“When I first met you, I felt a kind of contradiction in you. You’re seeking something, but at the same time, you are running away for all you’re worth.”
— Haruki Murakami, Kafka On The Shore
I only recently remembered that I’m a writer. You’d think it would be unforgettable; one of those inalienable truths. Yet here I am, 28-years in, unearthing it — sleuthing off years of dirt and doubt and desecration to reclaim the title as my own. Trying it on like a new boot; flexing my toes and relishing in the gentle groan of unfinished leather.
In a way it was both starting over and returning back to the start.
My dad says I was writing before I could even read. I’d line up my dolls, fan them out into a semi-circle, open up a picture book, and write. Real-time sagas and oral histories unfolded, transforming and mesmerizing audiences of plastic. The worlds I created were indefinite and lasting and malleable, and those qualities alone gave them excellence.
The trajectory was set, but it wasn’t set-in. Being a writer asks for imagination and practice and flow, yes, but a requisite is self-belief. While my childhood was filled with “You can do anything you put your mind tos”, children watch and imitate what they see, not what they hear. Anything’s expansiveness was shrunken by real life; by 9 to 5 realities and unfinished creative projects; by stereotypes of starving artists and the practicality of having “realistic” goals. I heard “anything,” but saw “anything within reason”; saw “anything…so long as it looks good on paper.”
So I pushed writing down and away; considered it a hobby, but not a calling.
And I became a rug instead.
Jute, to be specific. Natural, soft, durable. Pet-friendly. Relatively easy to clean. Biodegradable. Replaceable.

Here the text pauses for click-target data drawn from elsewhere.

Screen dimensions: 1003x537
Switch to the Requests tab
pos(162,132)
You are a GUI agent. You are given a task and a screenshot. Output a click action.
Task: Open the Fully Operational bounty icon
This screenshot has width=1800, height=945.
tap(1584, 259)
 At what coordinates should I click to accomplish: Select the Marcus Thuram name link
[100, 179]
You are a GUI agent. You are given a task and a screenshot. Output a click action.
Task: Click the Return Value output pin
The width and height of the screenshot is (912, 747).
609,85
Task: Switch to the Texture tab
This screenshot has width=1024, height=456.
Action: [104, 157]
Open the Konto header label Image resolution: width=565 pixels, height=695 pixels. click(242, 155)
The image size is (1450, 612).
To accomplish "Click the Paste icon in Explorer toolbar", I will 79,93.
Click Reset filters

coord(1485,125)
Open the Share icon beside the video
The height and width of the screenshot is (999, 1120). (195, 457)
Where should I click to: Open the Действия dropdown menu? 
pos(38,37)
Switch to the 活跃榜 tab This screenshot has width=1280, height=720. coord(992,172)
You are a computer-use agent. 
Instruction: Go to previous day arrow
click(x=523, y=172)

I rolled out for abusive ex-boyfriends, silently writing poems about the wounds it would take me years to heal. Searching for purpose and finding failure; crumpling up pages in attic-bound notebooks. I worked in the college writing center, editing other people’s words so that I wouldn’t notice the saudade within my own. A professor asked me to submit a piece to a writer’s magazine. When I saw the submission rates — 5,000 entries and counting — I told her no; that it was just for fun. When she died suddenly a few years later, I re-read the piece the way you would a funeral elegy, and I cried because I hadn’t been able to believe in myself, not even for her sake.
There is a poem by William Butler Yeats that goes:
“Had I the heavens’ embroidered cloths
I would spread the cloths under your feet:
But I, being poor, have only my dreams;
I have spread my dreams under your feet.
Tread softly because you tread on my dreams.”
It wasn’t a pity party because the unfurling was my choice. “Don’t take off your shoes, that’s what I’m here for.” I might’ve said. “But tread softly, won’t you?”
Here’s the thing about jute rugs though — they shed.
Turns out that “because jute rugs are made with plant fibers, they become a bit brittle from being woven into knots and braids, leaving them very susceptible to shedding tiny little fibers.” Or maybe tiny little words. Here and there. Never to be fully shaken out or vacuumed up.
And now, years later, I am remembering. I am collecting the shedded pieces and tiny little fibers and weaving them together. I am creating anthologies out of a formerly-lost sense of self. I am writing with fervor; assembling words from gaping years and reconstructing them, amazed that they’ve remained and existed and endured.
I am writing.
I am rolling up the rug, hugging it, kissing it, thanking it for its lesson, and putting it away.
I am writing. And remembering.
I am a writer.
This piece was beautiful. I mean that. The choice of words, the way that they weave in and out of one another like the rug you described. You are a writer. Embrace the gift. I'm subscribing now. Looking forward to reading more. 🙂
Isabelle, the worlds you create through your words are REAL because you chose them, weaved them together, added descriptive flavorings, and told a story we enjoyed reading about and learning from. You, Isabelle, are a truly Excellent Writer and a Creative Spirit!